Go full Halloween this year (and help cut down on food waste) by eating the innards of your jack o’lantern. Here are two of our favourite ways to serve this much maligned veg…
Creamy Pumpkin Risotto with Bacon & Leeks
50ml olive oil
1 leek, finely chopped
4 garlic cloves, minced
4 slices of bacon, chopped to 1cm pieces
210g arborio rice
950ml hot chicken broth
235ml white wine
330g pumpkin puree
Crispy sage leaves
Black pepper to taste
1. To make the pumpkin puree, remove all the seeds from the pumpkin (and save them for the recipe below) put large chunks of pumpkin on a tray and roast in the oven with a little olive oil for about 45mins or until very soft and golden. Once cooked, put the soft pumpkin pieces straight into a food processer (if there’s any skin attached and it has caramelized and soft, it can go in too). Blitz until smooth.

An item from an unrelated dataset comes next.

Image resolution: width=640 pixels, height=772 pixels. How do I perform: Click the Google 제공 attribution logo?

2. Heat the olive oil in a large frying pan over a medium heat. Add the leeks and cook for about five minutes, or until soft. Add the garlic and cook for two more minutes. Add the bacon and fry until it starts to get crispy.
3. Add the rice and cook, stirring, for a few minutes until it is slightly toasted. Add about 235ml of broth and cook, stirring, until it has been absorbed into the rice. Repeat this process with the remaining broth and the white wine.

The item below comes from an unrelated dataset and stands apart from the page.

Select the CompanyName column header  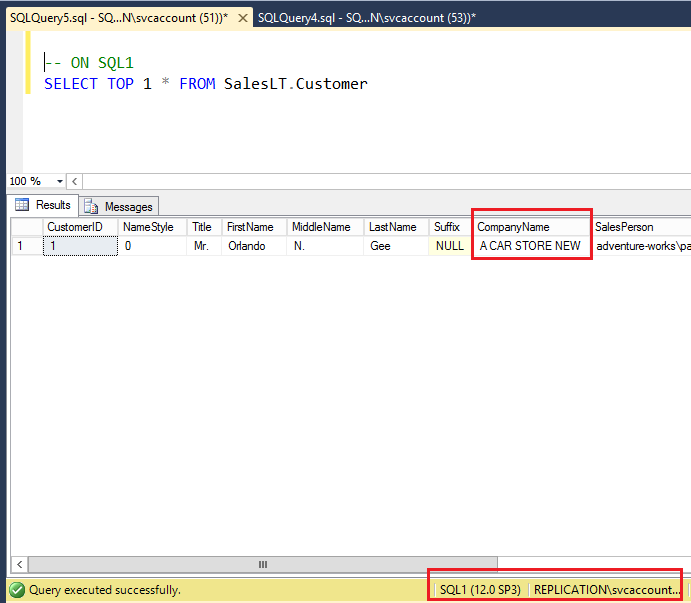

4. Stir in the pumpkin, black pepper and cook for a few more minutes.
5. Just before you’re ready to eat, scatter some of the roasted seeds (see below) over the top. You could serve in a carved out pumpkin bowl, even!
Roast Pumpkin Seeds
Fennel seeds (crushed in a pestle and mortar)
Scoop out the seeds from your pumpkin, trying to separate them from the orange stands that come with them. Then soak the seeds for a minute or two in cold water and drain. Heat your oven to 180 and, once the seeds are fairly dry, tip them onto a large baking tray.
Add a good glug of olive oil, a tablespoon or so of crushed fennel, and a few good pinches of sea salt (don’t be stingy) and give it a good mix. Pop them in the oven and, while they’re roasting, give them an occasional stir to prevent sticking and burning. When they have turned golden, they’re done. It should take about 10 minutes. They’ll keep for weeks in an airtight jar and are delicious on salads, soups, in bread, or just as a snack.